_Selected passage_
+ + + +

FlipFlop: A Static Analysis-based Energy Optimization Framework for GPU Kernels
Saurabhsingh Rajput, Alexander Brandt, Vadim Elisseev, Tushar Sharma
TL;DR
FlipFlop presents a static PTX-level energy optimization framework for CUDA kernels that predicts Pareto-optimal thread-block configurations and power caps without runtime execution. By calibrating a hybrid performance-power model to hardware and extracting static kernel features, it achieves energy savings while preserving throughput, demonstrated on multi-head attention and other CUDA kernels across GPUs. The approach yields up to 79% energy reduction per token with no more than ~5% throughput loss, and providesExplainable guidance that lowers developer effort by dramatically reducing the configuration search space (up to 93.4% reduction). Case studies and thorough validation show robust energy-performance predictions, portable calibration, and meaningful production impact for energy-aware AI systems that scale across architectures.

+ + + +

Stored items:
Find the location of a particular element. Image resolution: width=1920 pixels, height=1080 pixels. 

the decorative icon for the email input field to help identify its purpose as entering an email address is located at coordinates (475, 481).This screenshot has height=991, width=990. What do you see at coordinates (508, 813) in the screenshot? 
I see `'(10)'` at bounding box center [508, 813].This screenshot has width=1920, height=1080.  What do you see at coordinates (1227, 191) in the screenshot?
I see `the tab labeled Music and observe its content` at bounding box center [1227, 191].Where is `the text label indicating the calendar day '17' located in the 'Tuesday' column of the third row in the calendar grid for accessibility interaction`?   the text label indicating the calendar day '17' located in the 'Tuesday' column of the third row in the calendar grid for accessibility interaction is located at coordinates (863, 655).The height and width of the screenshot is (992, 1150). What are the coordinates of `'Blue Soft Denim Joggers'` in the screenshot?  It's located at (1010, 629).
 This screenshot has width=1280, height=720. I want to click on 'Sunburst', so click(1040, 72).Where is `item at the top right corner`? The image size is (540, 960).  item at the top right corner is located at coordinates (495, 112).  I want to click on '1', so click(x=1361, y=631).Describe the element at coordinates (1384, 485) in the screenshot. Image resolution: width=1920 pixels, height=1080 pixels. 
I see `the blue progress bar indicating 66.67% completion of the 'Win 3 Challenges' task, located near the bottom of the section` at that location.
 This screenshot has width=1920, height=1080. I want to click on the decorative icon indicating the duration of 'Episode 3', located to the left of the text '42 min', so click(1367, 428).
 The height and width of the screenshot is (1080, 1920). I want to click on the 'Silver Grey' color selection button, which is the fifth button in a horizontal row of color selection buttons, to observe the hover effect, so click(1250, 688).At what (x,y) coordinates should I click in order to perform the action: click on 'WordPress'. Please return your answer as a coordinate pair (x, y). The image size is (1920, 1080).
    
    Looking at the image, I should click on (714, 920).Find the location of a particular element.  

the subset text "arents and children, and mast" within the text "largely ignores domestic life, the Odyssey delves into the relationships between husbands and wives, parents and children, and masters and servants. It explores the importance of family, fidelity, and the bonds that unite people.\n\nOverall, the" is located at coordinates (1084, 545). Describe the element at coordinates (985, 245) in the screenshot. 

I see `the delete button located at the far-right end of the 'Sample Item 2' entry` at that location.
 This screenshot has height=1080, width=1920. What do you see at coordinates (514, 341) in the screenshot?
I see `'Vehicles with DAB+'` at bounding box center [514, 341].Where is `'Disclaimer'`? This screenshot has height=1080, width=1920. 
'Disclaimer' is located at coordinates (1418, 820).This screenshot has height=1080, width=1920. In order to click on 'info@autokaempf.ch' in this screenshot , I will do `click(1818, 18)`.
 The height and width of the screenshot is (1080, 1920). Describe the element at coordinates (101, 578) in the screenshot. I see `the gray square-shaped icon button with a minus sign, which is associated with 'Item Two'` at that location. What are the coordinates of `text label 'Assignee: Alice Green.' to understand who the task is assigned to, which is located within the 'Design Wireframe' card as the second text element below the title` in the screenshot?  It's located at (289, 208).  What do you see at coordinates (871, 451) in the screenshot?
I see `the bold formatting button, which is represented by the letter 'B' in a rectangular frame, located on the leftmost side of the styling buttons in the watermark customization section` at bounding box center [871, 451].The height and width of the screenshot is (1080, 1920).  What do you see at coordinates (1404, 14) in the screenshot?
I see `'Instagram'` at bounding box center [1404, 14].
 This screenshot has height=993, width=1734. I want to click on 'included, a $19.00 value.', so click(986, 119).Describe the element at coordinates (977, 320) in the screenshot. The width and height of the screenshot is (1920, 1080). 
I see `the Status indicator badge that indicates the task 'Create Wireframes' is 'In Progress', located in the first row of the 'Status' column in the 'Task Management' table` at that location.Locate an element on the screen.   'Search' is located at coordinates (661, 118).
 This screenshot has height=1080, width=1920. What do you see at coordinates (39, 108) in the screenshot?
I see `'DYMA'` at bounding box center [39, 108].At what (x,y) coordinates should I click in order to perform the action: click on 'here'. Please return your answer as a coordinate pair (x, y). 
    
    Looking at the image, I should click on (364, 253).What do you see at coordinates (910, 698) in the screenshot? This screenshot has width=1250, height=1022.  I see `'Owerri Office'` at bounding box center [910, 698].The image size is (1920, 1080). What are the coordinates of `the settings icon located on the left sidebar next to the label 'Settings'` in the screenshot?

+ + + +

_Problem details_
Continue the FlipFlop summary from where it stops.

_Written response_
Abstract
Artificial Intelligence (AI) applications, such as Large Language Models, are primarily driven and executed by Graphics Processing Units (GPUs). These GPU programs (kernels) consume substantial amounts of energy, yet software developers often lack the hardware expertise and ad hoc knowledge required to optimize for power efficiency. We propose FlipFlop, a framework using static code analysis to predict energy consumption and recommend Pareto-optimal thread block configurations considering both power consumption and execution time. Our framework requires no runtime execution and analyzes PTX code, a low-level instruction set for CUDA-enabled GPUs. It is validated across a diverse set of GPUs and kernels, including multi-head attention, convolution, and matrix multiplication. FlipFlop achieves 83% accuracy in identifying locally optimal energy-efficient configurations, while also minimizing developer effort by reducing the optimization search space by 93.4%. For multi-head attention kernels, it yields up to 79% energy savings and 106% throughput gains relative to NVIDIA's occupancy heuristic. By integrating static analysis with real-time monitoring and providing explainable optimization guidance, FlipFlop empowers developers to create sustainable, high-performance GPU software which minimizes environmental and computational costs.